▸ **YOUR OBJECTIVE**:
Find the word "pixels" in the listing, and copy out each line where it turns up.

▸ **MATERIAL SHOWN**:

════════

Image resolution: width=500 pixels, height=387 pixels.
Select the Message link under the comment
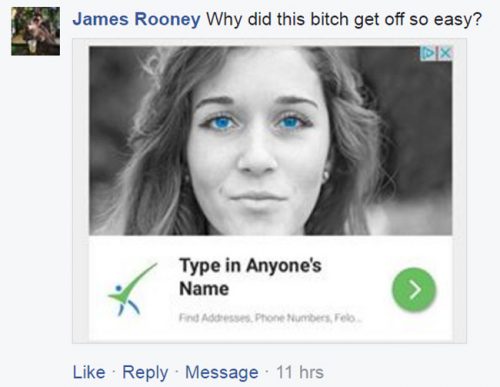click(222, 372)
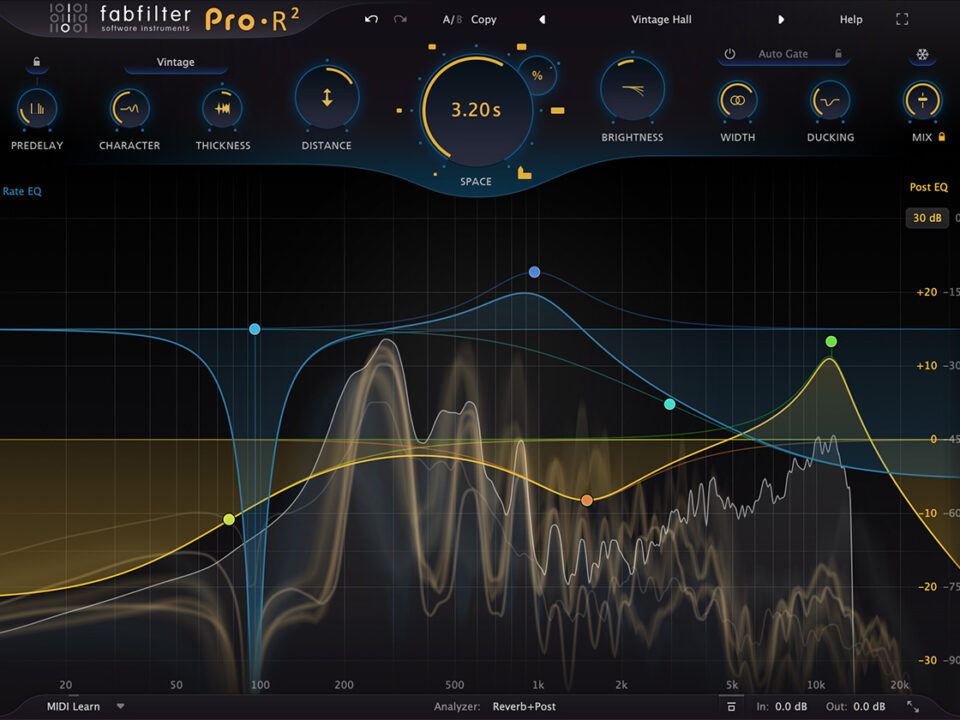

════════

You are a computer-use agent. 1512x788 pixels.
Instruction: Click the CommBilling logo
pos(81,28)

════════

▸ **TASK SOLUTION**:
Image resolution: width=500 pixels, height=387 pixels.
You are a computer-use agent. 1512x788 pixels.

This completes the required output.